**DOCUMENT TEXT:**

====================

By THOM SENZEE
There is a surprising portrait in Uganda’s parliament building. It’s an oil-painted Idi Amin sporting a toothy smile and full military regalia. Amin poses while engaging in his trademark low-down, dual-fisted version of a fist pump.
Normally, it would be no surprise for a tourist to encounter a painting of a country’s former president inside the house of its legislature. But Amin was no ordinary president. He was a brutal dictator. He was allegedly a cannibal who literally ate his opponents and detractors for breakfast. The evidence for Amin’s cannibalism were the corpses of political foes found dangling by their Achilles tendons, after he was deposed, from meat hooks inside of a walk-in refrigerator at his compound.
Earlier this year a British journalist—let’s call him Ian Smith because, as you’ll see, disclosing his identity might preclude him from ever visiting Uganda again—went to the Chamber of Parliament in Kampala and took photos of some of the building’s more interesting features. The place was a ghost town at the time thanks to a special event where members of parliament were then gathered.
“That made it easy for me to steal the document,” recalls Smith.
The document he stole is titled: “Protect our young people from homosexuality: Debate and pass the anti-homosexuality bill now!”
Smith took the document from the Press Office at Parliament when the secretary wasn’t looking. It contains morbid images, such as one that may be posed or altered to depict a human figure lying on a bed with his or her intestines literally extruding onto a bed from his or her rectum.
The photo purports to be of a young man named Turyamureeba Wycliffe, who supposedly died from complications of “fisting” and tuberculosis (supposedly also brought on as a result of his homosexuality).
Mercifully and perhaps manipulatively, the document also includes a photo of Wycliffe in far happier and healthier days sitting in a decidedly effeminate posture. The juxtaposed imagery more subtly drives home the same point the brief hammers out in writing as, “Attention Ugandan MPs and parents: If you don’t do something about your gay (or gay-acting) kid, he’ll end up in a grave with his guts hanging out, just like this one did in Katungu Village.“
Uganda’s relatively newfound hatred for homosexuality is directly traceable to American missionaries who penetrated the country’s mindset by providing assistance in the fight against the east African AIDS epidemic.
Uganda, which not so long ago seemed equal to Kenya and South Africa as a symbol of hope that liberal democracies could flourish on the African continent, been indoctrinated into fervent homophobia by American evangelical diehards.
Their efforts have not only won followers in east Africa. Some argue the work of rightwing religious organizations with ties to people like former governors and Fox News celebrities, Mike Huckabee and Sarah Palin, has created a murderous environment for LGBT Ugandans.

====================

**COLLECTED DATA:**
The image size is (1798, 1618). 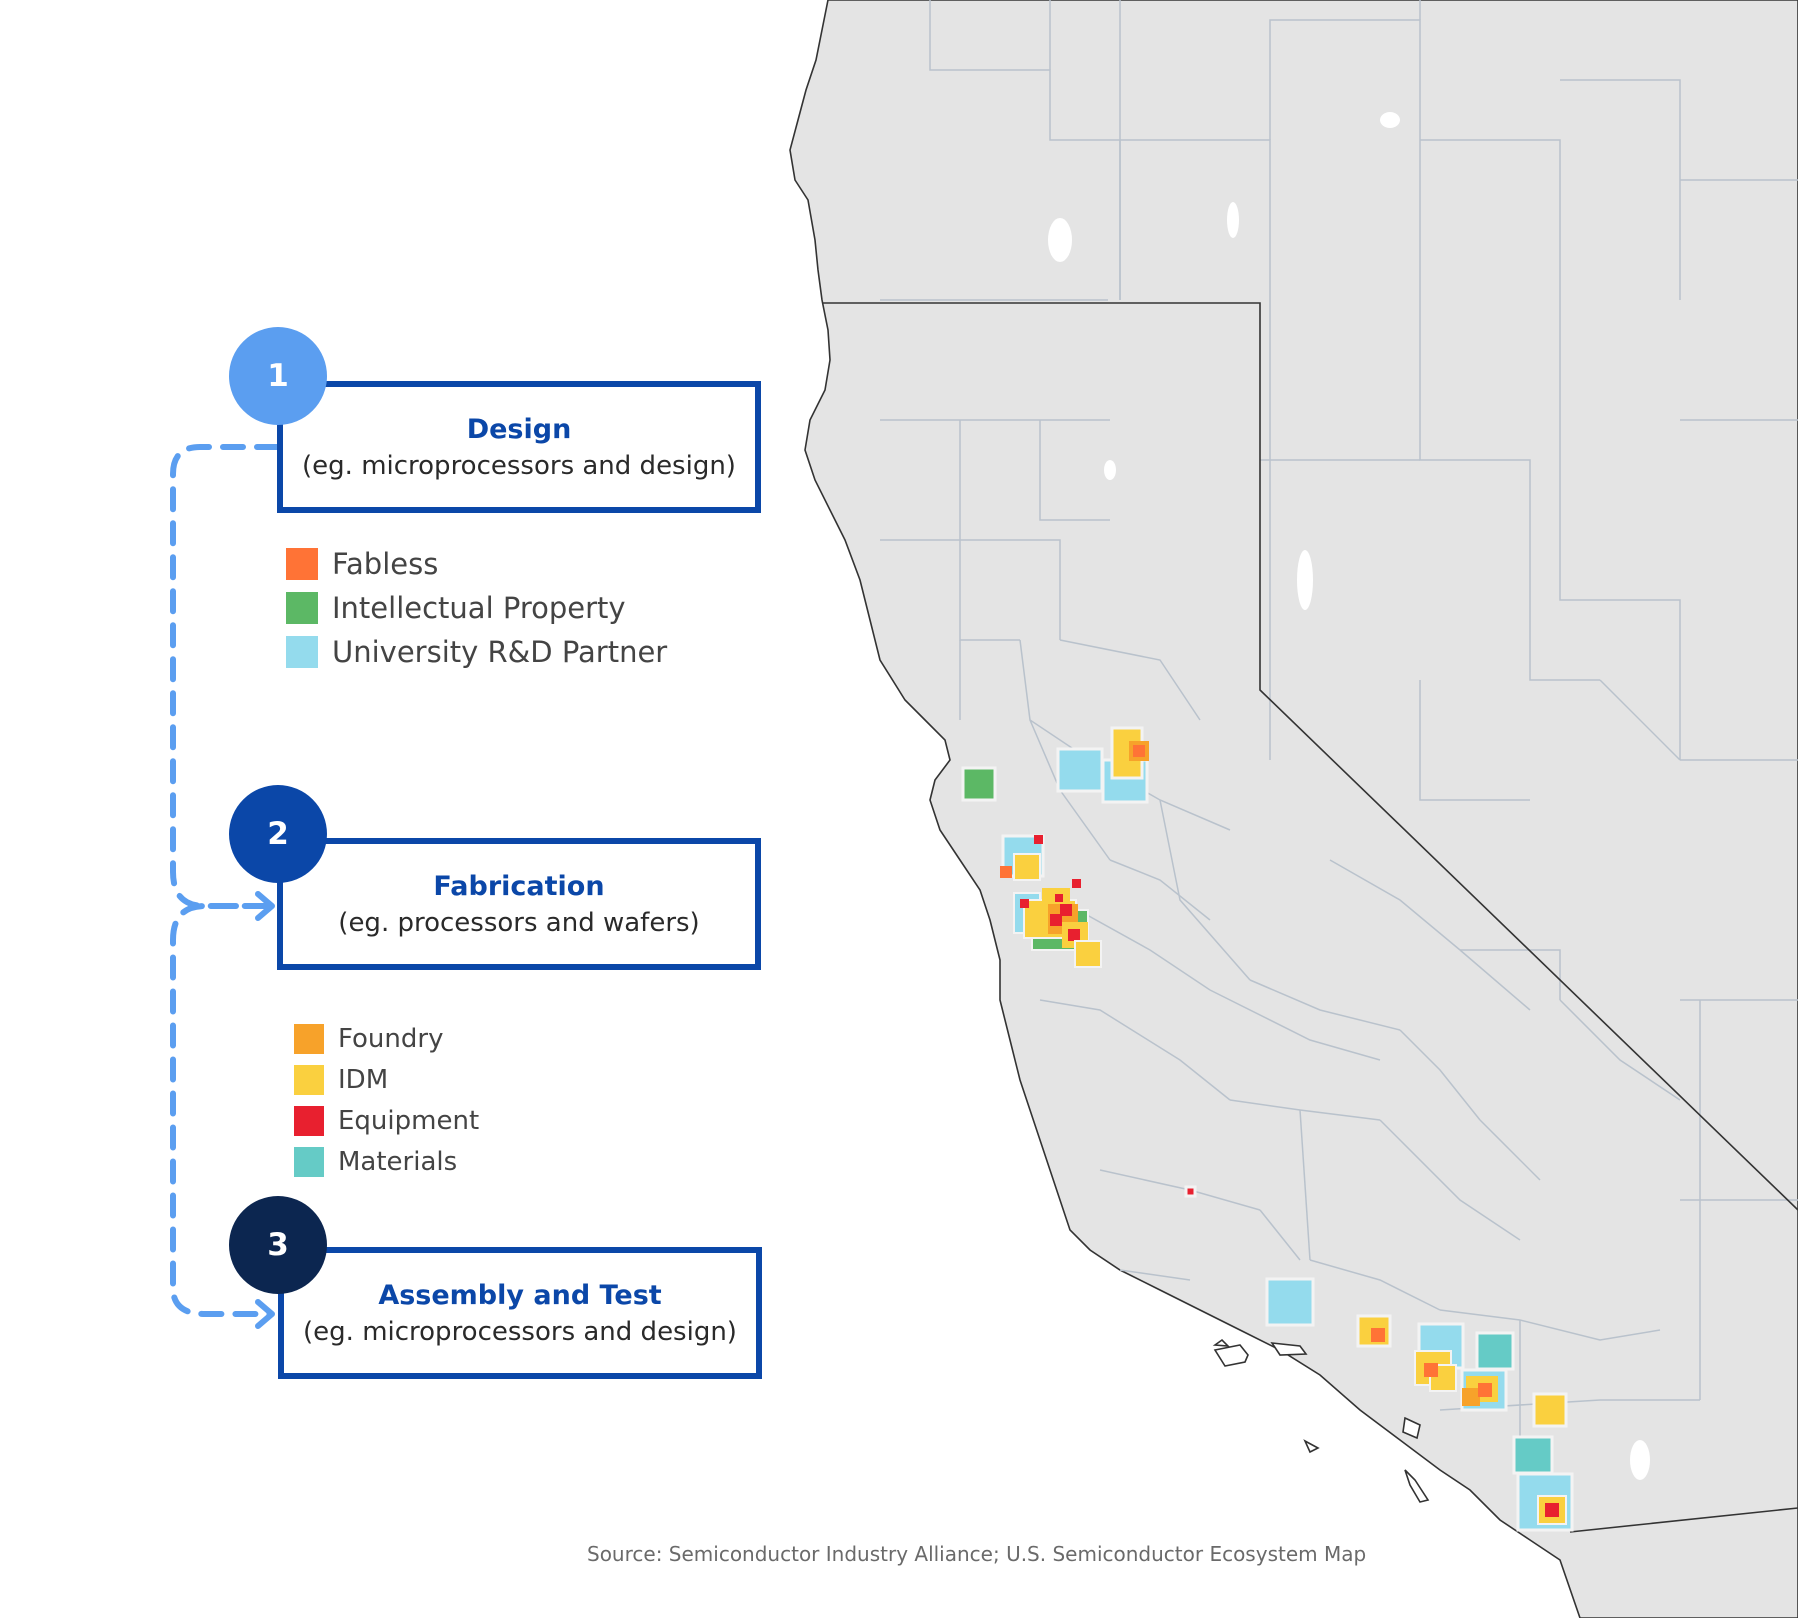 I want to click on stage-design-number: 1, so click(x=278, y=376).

====================

**WHAT IS EXPECTED:** Revise the passage of the article about Uganda's parliament and its anti-homosexuality document starting at "The photo purports" and ending at "of his homosexuality).", putting "claims" in place of "purports".

**EXPECTED ANSWER:**
The photo claims to be of a young man named Turyamureeba Wycliffe, who supposedly died from complications of “fisting” and tuberculosis (supposedly also brought on as a result of his homosexuality).